I had my last chemo nearly a year ago and have just had the last of 17 herceptins. I have seen an onc every 3 months and had a heart scan and bloods done. Going agin in a few weeks but after that not to sure, I will be seeing my surgeon about reconstruction soon aswell. The disparities may be something to do with type of bc and also your local health trust policy. I live in Edinburgh and we get very well taken care of as far as I am concerned.

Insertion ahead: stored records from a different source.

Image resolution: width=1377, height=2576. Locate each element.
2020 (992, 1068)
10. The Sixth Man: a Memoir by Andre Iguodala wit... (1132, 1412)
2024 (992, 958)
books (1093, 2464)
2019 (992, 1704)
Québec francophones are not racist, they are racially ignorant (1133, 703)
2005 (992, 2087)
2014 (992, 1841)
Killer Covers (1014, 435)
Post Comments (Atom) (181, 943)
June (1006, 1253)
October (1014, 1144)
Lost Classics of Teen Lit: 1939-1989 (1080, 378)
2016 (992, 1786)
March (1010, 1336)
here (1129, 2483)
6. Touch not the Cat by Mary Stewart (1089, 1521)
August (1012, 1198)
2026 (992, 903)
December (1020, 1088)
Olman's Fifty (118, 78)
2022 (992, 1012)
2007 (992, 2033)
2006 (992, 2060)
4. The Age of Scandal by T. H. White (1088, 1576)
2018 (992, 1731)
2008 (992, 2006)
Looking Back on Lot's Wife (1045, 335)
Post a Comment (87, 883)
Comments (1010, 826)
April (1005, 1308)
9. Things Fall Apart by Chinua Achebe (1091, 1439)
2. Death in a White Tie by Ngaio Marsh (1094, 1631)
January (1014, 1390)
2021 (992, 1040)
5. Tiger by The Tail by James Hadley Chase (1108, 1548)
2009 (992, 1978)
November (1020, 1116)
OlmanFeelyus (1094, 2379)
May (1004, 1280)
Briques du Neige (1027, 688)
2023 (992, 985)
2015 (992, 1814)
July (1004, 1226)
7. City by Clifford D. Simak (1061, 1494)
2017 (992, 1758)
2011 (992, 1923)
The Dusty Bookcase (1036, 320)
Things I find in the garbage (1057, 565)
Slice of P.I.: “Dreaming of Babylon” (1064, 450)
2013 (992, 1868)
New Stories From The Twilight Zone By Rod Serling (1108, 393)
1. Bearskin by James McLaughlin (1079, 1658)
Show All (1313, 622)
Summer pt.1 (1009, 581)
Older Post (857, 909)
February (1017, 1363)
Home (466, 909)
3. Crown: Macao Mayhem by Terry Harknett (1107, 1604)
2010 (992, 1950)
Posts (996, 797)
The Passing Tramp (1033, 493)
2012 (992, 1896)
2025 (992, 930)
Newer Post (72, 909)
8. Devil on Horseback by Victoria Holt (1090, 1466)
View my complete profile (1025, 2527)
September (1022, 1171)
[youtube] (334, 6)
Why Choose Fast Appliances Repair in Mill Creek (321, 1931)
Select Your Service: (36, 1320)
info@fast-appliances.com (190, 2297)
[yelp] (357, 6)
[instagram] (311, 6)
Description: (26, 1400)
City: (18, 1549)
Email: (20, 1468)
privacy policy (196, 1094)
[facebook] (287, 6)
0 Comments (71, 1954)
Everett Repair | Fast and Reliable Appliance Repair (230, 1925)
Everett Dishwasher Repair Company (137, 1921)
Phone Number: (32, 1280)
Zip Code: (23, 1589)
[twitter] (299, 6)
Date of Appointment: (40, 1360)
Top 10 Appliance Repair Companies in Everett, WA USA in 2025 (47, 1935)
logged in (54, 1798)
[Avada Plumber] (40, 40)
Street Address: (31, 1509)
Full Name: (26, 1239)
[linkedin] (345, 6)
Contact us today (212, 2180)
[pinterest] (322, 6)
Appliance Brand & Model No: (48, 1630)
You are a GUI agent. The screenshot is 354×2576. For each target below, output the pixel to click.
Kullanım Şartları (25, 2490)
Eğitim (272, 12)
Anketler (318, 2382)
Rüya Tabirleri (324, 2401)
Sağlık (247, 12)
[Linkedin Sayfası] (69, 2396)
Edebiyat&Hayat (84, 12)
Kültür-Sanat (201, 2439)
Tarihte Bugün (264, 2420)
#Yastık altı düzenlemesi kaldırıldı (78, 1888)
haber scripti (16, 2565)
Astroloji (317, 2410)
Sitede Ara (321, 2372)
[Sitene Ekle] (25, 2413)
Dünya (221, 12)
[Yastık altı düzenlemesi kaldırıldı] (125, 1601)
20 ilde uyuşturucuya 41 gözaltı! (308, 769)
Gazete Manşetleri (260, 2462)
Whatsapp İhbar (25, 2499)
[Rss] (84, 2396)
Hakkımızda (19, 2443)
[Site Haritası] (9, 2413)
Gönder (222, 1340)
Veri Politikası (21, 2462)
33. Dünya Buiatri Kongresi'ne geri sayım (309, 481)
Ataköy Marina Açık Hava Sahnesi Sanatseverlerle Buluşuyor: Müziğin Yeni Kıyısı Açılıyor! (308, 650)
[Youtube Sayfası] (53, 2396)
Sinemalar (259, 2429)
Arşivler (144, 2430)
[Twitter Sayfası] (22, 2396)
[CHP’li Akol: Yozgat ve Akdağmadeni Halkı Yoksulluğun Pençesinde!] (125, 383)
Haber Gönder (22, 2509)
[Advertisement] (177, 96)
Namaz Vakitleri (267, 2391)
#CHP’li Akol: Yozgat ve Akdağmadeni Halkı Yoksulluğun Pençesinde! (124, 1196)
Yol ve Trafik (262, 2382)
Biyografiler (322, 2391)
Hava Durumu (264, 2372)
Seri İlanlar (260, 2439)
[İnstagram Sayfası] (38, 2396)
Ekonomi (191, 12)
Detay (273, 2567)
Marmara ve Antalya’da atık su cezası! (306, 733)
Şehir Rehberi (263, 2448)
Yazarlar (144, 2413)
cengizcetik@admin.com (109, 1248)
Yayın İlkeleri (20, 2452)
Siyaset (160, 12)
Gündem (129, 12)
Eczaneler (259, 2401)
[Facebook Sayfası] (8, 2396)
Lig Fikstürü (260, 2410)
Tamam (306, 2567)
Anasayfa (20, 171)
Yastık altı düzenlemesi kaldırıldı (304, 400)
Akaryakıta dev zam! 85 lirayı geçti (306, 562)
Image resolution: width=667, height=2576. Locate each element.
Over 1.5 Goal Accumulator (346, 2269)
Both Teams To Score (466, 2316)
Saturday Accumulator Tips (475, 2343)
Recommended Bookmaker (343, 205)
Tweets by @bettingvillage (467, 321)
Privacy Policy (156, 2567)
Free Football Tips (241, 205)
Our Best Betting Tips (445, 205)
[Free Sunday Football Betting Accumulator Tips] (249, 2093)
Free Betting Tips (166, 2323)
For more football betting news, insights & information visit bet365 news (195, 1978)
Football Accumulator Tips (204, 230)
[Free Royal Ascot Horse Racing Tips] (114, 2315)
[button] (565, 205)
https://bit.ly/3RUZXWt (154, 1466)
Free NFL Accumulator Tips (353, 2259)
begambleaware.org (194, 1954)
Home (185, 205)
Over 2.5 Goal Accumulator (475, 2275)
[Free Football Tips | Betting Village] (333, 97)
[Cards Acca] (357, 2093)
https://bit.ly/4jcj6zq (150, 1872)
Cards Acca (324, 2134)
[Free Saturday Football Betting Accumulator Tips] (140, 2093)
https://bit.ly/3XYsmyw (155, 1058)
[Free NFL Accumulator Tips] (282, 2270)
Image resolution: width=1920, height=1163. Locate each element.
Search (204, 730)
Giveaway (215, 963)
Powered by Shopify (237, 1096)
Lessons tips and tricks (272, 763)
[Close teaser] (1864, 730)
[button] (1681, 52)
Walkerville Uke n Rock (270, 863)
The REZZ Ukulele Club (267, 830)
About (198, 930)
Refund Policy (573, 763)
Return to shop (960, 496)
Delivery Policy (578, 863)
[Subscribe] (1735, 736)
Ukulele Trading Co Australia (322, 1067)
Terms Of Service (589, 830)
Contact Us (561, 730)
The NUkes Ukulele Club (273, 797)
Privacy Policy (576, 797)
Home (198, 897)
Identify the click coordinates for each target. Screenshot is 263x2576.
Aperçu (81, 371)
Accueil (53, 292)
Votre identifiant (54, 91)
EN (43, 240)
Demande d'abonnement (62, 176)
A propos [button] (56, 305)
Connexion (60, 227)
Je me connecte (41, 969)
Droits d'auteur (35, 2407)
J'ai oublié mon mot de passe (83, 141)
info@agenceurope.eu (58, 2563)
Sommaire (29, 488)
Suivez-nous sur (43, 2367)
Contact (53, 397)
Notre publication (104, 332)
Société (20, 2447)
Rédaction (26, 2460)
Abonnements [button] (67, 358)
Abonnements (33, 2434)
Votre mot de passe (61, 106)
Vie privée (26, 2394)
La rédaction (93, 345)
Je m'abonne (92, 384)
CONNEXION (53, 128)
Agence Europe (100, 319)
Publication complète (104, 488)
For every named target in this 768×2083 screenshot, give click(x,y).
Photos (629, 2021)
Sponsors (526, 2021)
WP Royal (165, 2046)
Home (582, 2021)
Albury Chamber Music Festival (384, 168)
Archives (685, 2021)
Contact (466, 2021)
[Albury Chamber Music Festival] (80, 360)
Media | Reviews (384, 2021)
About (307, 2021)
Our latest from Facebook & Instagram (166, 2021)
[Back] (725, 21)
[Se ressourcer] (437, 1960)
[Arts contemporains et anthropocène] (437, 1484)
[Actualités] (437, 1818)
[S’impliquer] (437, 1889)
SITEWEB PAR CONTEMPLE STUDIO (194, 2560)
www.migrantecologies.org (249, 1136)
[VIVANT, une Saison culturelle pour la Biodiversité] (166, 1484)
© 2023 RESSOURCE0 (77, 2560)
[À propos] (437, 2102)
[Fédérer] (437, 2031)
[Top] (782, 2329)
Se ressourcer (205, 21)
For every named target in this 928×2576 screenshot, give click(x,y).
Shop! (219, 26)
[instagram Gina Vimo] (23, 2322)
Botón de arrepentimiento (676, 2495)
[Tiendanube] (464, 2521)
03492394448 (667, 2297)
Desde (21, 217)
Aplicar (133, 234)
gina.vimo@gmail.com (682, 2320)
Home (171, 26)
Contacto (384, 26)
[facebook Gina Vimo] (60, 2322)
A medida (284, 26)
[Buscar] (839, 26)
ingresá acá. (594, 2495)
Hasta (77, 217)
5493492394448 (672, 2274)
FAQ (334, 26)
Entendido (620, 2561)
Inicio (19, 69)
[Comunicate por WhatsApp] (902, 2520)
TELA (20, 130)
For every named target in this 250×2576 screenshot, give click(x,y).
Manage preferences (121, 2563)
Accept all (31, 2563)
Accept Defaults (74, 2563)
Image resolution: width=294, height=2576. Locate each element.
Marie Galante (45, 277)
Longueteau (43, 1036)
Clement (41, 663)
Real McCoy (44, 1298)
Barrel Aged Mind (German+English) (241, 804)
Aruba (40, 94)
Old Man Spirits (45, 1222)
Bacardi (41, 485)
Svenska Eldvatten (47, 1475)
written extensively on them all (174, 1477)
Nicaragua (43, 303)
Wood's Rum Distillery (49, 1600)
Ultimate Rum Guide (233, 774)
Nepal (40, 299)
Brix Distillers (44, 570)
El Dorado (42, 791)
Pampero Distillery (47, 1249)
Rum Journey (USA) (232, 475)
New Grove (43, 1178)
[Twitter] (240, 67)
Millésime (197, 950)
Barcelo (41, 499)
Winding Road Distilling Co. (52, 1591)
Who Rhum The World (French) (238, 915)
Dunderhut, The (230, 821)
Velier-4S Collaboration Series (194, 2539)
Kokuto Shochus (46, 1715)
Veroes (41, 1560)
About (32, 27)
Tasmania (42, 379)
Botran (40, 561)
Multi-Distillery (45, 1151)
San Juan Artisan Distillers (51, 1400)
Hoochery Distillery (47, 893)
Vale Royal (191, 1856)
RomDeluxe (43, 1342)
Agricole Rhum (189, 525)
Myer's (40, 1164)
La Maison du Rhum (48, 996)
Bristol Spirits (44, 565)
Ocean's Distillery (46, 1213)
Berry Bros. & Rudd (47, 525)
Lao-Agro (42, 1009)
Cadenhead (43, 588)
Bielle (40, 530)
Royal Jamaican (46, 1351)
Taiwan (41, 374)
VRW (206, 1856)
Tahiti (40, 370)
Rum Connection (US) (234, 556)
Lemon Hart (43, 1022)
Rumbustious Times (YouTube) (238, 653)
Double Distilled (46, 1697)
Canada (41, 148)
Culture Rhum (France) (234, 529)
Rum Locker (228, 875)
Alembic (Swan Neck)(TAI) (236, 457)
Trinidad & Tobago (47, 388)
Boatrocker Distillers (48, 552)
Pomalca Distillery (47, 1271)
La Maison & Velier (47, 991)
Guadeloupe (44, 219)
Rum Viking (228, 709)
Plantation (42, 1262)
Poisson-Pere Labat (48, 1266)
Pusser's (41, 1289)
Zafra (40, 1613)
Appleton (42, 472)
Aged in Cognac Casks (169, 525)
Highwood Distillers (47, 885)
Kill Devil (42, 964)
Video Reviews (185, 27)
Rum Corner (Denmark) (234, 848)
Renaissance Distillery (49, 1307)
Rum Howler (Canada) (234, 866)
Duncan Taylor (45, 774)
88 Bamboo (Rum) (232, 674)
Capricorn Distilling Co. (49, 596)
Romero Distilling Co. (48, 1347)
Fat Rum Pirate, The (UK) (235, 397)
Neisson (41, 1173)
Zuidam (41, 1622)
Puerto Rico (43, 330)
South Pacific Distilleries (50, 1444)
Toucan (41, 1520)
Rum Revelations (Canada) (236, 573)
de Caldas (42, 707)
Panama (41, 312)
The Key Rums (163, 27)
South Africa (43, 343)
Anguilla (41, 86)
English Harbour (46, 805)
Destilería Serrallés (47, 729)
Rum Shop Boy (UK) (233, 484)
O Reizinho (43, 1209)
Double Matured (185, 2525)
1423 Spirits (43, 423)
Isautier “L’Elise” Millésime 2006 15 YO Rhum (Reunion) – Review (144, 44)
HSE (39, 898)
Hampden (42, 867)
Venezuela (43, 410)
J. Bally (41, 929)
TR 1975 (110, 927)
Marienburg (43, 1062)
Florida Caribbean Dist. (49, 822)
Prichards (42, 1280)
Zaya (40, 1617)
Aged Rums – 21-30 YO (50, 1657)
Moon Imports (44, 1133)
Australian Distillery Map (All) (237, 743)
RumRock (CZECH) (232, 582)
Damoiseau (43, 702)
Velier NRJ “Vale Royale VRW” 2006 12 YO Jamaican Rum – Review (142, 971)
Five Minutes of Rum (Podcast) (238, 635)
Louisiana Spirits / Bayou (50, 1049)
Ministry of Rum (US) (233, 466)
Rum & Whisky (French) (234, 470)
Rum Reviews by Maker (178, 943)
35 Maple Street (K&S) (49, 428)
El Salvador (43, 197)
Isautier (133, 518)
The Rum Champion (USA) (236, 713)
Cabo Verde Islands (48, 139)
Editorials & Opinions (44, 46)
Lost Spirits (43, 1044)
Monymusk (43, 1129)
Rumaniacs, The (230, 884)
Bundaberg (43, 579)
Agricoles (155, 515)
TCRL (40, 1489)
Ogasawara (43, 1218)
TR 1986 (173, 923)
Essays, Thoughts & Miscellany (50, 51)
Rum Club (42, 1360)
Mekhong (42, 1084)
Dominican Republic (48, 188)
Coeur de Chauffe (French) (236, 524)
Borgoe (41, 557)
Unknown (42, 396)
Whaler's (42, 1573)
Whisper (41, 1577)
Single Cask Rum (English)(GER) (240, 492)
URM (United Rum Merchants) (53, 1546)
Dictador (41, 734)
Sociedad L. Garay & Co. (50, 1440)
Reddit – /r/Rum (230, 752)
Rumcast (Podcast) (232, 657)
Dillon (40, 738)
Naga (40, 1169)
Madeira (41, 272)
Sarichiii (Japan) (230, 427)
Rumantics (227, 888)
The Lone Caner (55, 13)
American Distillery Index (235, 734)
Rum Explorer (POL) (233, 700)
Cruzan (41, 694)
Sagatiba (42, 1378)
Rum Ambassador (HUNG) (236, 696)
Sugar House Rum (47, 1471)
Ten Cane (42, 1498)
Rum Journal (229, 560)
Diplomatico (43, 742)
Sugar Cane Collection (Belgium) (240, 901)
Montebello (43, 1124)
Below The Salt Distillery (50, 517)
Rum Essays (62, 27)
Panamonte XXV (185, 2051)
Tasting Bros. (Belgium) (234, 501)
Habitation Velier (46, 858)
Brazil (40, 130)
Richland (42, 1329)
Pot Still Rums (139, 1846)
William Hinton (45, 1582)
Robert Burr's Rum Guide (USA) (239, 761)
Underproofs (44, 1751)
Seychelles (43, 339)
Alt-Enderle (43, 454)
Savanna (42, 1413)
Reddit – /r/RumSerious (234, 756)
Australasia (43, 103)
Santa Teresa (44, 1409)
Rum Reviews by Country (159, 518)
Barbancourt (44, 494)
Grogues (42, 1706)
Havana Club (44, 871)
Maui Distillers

Like Olivia07 i had breast cancer in 1990 lumpectomy chemo and rads. I was seen by 2 hospitals-lump removed at one treatment at another. I was seen every 3 months by both hospitals then 6 mths then yearly. So in truth i was being seen every 6 months. My Doctor at the hospital i had my treatment then started a clinic at 1 st hospital (is this making sense) so i only started going once a year for 16 years. They gave me a choice to continuing going of being discharged last year. I said discharge after 16 years give the appointment to someone else. July this year was my 3 year mammogram. Guess what. BC s back. Now i have to have a mastectomy and recon straight away. Again caught really early 9mm. Thing is i still cannot feel any lump!!! All i can say is i hope my follow up treatment is asgood as it was in the past. Definatly worth going for-if only for piece of mind. I am in Essex we have a fantastic cancer Care programme in 2 local hospitals so am lucky but think if i dont get it i will pay private for yearly mammograms in future. Vivian

Dear Vivian

I too live in Essex, Romford, and I have had very good treatment. I am appalled at some of the posts that I have read. I will continue to have yearly mammograms for 5 years after dx (I was diagnosed 3 years ago) and I see the surgeon and oncologist every 6 months. Will continue to do all that I can to prevent it coming back but I suppose at the end of the day what will be will be.

Love Jan

I live in France and they have about the same number of women getting BC every year as the UK. My onc told me that the survival rates were far better in France than the UK - which i think most people are aware of anyway. So why is this? it has to be either
diagnosing quicker? there are no waiting lists here or
different treatment? they use the same drugs but maybe in a different combination or some other way or
better surgeons? or
better follow up treatment
I suppose its the six million dollar question but would love to know the answer.
I am 2 years DX, and for another year i have 3 monthly check ups which i have a CA 15.3 blood test before my appointment with the onc. Once a year i see my surgeon and before i go to see him i have a mamo and a echo scan on breasts and lymph glands and blood test.
I do get really worked up before each visit, but its such a huge relief when i walk out of there!